Deleting the duplicate By the way, when you find duplicates using "Fast Duplicate File Finder," or when using any other similar program, you may be presented with the default option of deleting automatically the older of each pair of duplicates. Unfortunately, this method of detection assumes that the new version is an updated version, but we know that that is not always the case. Sometimes the older version was made by an expert and was well formatted, while the newer version was created very recently by a novice who did not take the time to format it well. Always check the internal issues mentioned above, before deciding which to discard, rather than assuming by the date that one is "new and improved."

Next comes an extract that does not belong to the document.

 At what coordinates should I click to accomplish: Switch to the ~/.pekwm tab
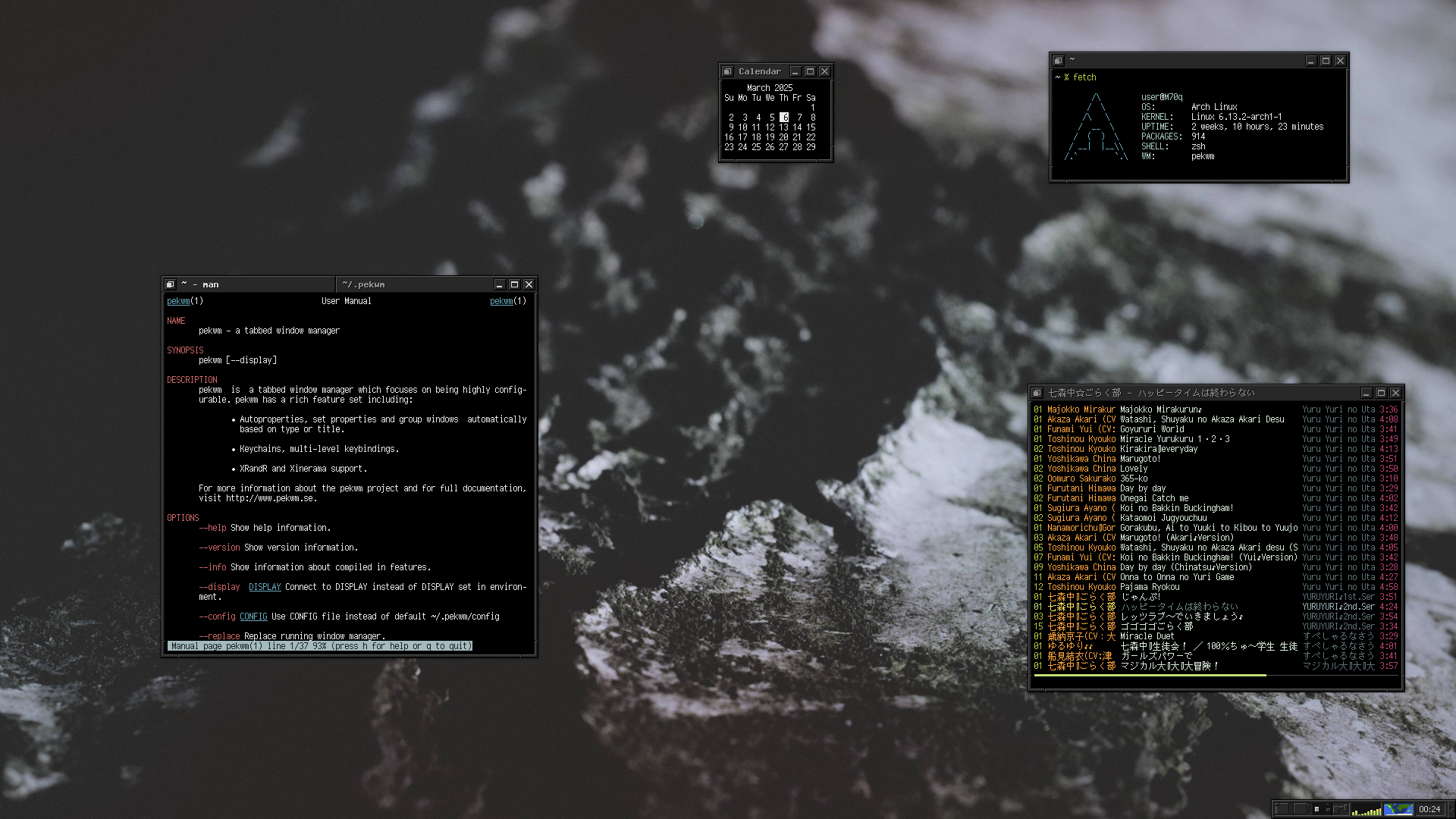click(x=414, y=284)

Of course, after the decision is made regarding which module to keep and which to discard, we can easily delete the less desirable duplicate from within TheWord by clicking on the corresponding Bookview tab with the right mouse button, as long as the cursor is still within the Bookview window. Nevertheless, deletion from within the program can take up to 60 seconds, depending on the size of the module. If you do not believe me, try deleting one of your larger Webster's Dictionary modules, or your largest commentary. This delay is one of the reasons that I have not bothered to delete many duplicates at all, because I like to keep working rather than to "stop and take out the trash." The other reasons are what were mentioned above (i.e., not being able to first generate a list of duplicates from the "define module sets" window, not being able to delete one without first comparing it to the other, etc.) While I am still looking for a faster way to delete duplicates, another option is to remove the module externally from the TheWord folder.

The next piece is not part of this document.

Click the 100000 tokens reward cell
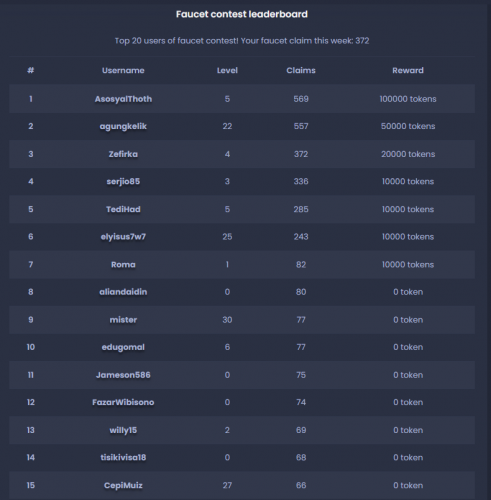Screen dimensions: 491x500 pos(408,99)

In this way one has to be careful to select the right module, meaning that, once again, one must write down or remember all the file names, as there seems to be no means of generating a list automatically. From within the program, one can rename the duplicate module temporarily, such as by inserting a special symbol into the title that is easy to identify and hard to confuse, and then, after closing the program, go to the module source folder, search for every file containing that symbol, and then delete those modules, all at once. Note that this cannot be done by simply renaming the "abbreviation" for the module, as that does not change the module name, itself; I assume that you have to rename the file itself within the properties window and save the change.

Well, as usual, this has been "much ado about nothing," but I hope that some part of it has been helpful, at least. Please feel free to post any corrections below to my instructions above, or else your observations, or additional suggestions.
.
.
I'm an Independent Baptist running TheWord portable v 5.0.0.1481 from an external 500GB hard drive with over 1,900 modules installed and loaded in my current module set. I'm using 32-bit Vista Ultimate SP1 with a 2.7gHz processor and 4GB RAM.
.